Exhibit at Miller Gallery is intriguing
Friday afternoon, on the way home from the last class of the week, make a stop at the Miller Gallery. The current exhibition Maximum Minimum in Unum is an eclectic collection of fascinating pieces in a wide variety of media by alumni of Carnegie Mellon. The three floors of the gallery offer compelling glimpses into the power of minimalistic art of all forms.
The first floor of the gallery contains arguably the most fascinating piece of the whole show. This exhibit, titled Furthering Cream, was created by the Institute for New Feeling, a company of sorts run by Scott Andrew (MFA ‘13), Agnes Bolt (MFA ‘12), and Nina Sarnelle (MFA ‘12). This installation is a new part of their product line. The main component of the piece is a free-standing wall, from which, on two sides, steel gray soap dispensers are hung. The wall has cutouts on the bottom, and under each cutout is a towel, and under one, a pillow for the face. These two cutouts leave enough space so that individuals may lie underneath the piece. Though visitors to the gallery are not invited nor allowed to do this, on opening night of the show, two anonymous individuals lay in that spot as the production of the cream commenced.

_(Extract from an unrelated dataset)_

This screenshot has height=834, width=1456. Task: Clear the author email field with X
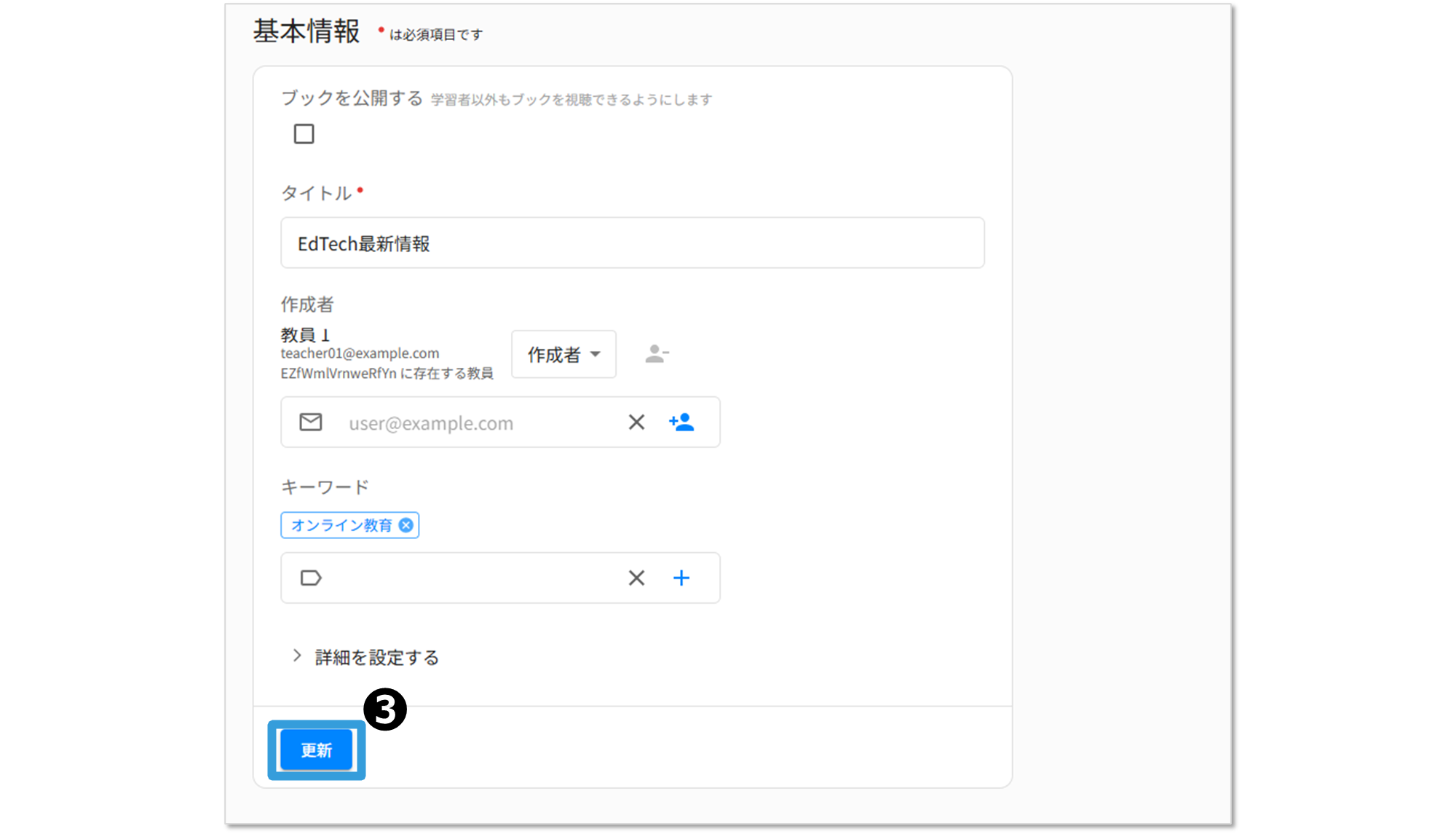pos(636,422)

Though I missed the performance, I was more than fascinated by the undertaking of these artists. The “cream,” which was initially released from dispensers on the ceiling, turned the areas around the wall into a cave-like dwelling, with stalagmite-like rock formations. According to the artists, “a geological process that requires hundreds or even thousands of years is compressed into a two-week cycle of regeneration.

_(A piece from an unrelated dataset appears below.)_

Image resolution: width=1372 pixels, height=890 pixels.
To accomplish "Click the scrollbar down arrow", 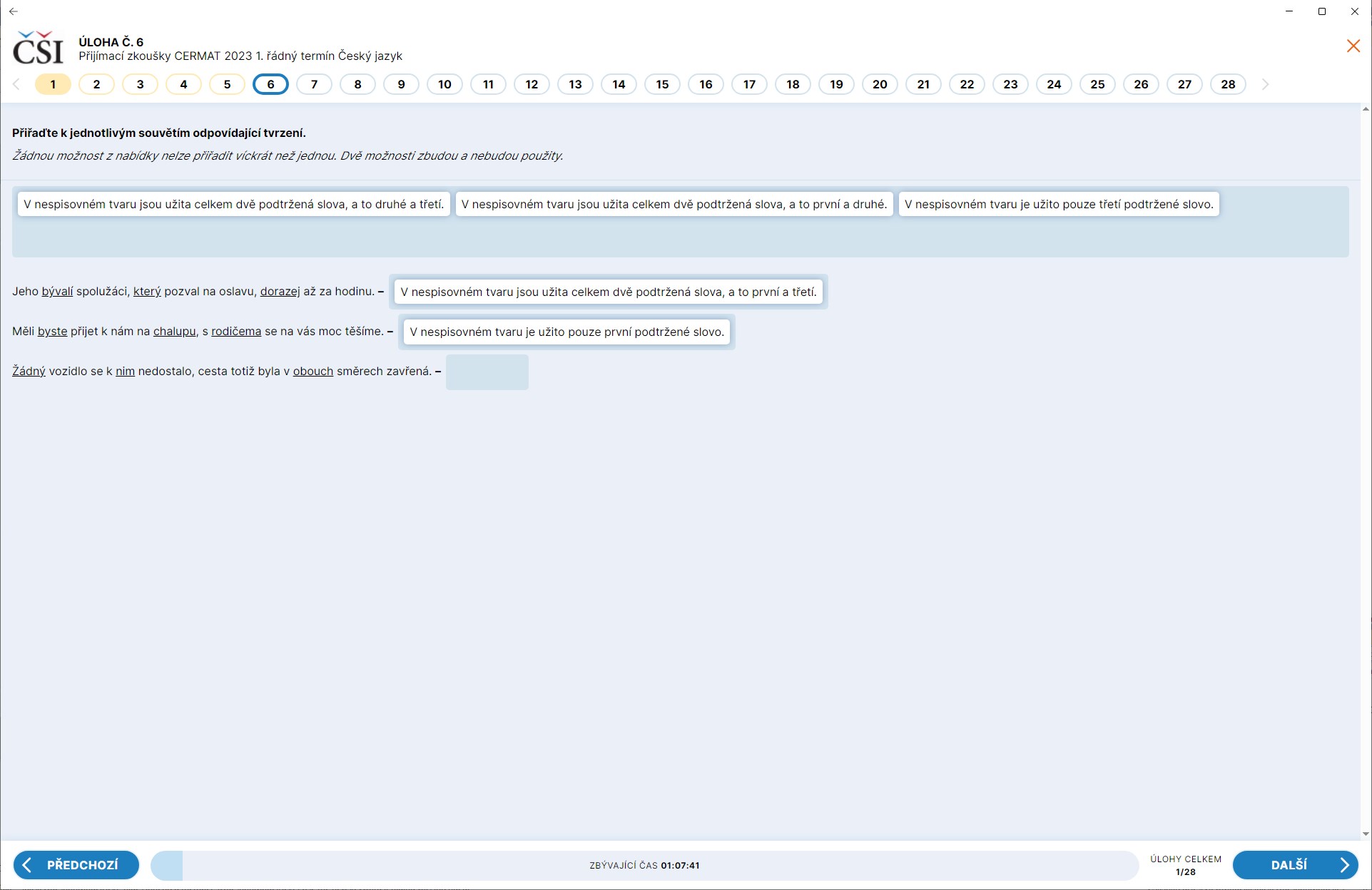I will [1366, 834].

In addition to the wall with the cream itself, there was a sample of the liquid in the sort of bottle it is stored in, which has a unique rounded shape described as “boundary-free.” Furthering Cream also showed an informational video about what the cream was exactly. Currently, the members of the Institute for New Feeling are aspiring to open a spa in Los Angeles someday in the future. The overall goal of the organization is to aid in the “development of new ways of feeling, and ways of feeling new.” I loved the intersection of innovation, entrepreneurship, and aesthetics present in this piece, and though I feel like I have a tenuous grasp on its true purpose and use, it still fascinated me.
While not quite so grand and bizarre, the rest of the pieces in the gallery were equally thought-provoking. On the second floor, one of two video pieces called “Burning House,” (by Carrie Schneider BFA ‘01) depicted a small house in the middle distance on a landscape, and the video was a time lapse of the house burning. When I went by, the video was showing a sunrise and there was something weirdly disconcerting and very cool about watching a house burn in such a serene setting. Another piece on the second floor which really caught my eye was Laleh Mehran’s (MFA ‘97) Entropic System: a golden geometric shape with a sharp point was attached to a “drawing machine,” which almost imperceptibly moved the point on the shape around in dark-colored sand, making small lines and designs in a random — dare I say, entropic — way.
I am a sucker for glass art pieces, having a passion for art-making in the medium, so I also really liked Ron Desmett’s (MFA ‘79) Persephone’s Garden. Made from blown glass, cold worked glass, and other media, the piece had an air of a vase having been knocked over, spilling flowers and contents. There is something so satisfying in the beautiful twists of glass.
The show contained a couple pieces in reaction to the Black Lives Matter movement. Jina Valentine’s (BFA ‘01) piece “Explication de texte: ... SHOT MY SON,” was made in reaction to police violence against young, black men. In her artist’s statement, Valentine acknowledged her inability to empathize with the mothers of such violence as trying to find words to convey the strength of their grief is impossible. Her piece is an homage to how language is limited in its portrayal of such tragedy and unrest. Valentine states that it is incredibly difficult to bridge between sympathy and empathy through just language.
Valentine invites you to take a sample of her piece: a folded newspaper. Instead of clear, legible text, the artist took the phrase “[...] shot my son,” from The New York Times, and magnified it 20 times. On the pages of the newspaper, each of the individual words stand as a composite of hundreds of these scans. The work really forces the viewer to think about what can and cannot be understood, and what emotions can and cannot be truly communicated as hard as everyone may try, which is an important lesson when it comes to relating to others and their experiences.
Numerous other pieces in the exhibit are just as fascinating. It truly is incredibe how so much can be done with so little. The Miller Gallery is open noon to 6 p.m., Tuesday through Sunday.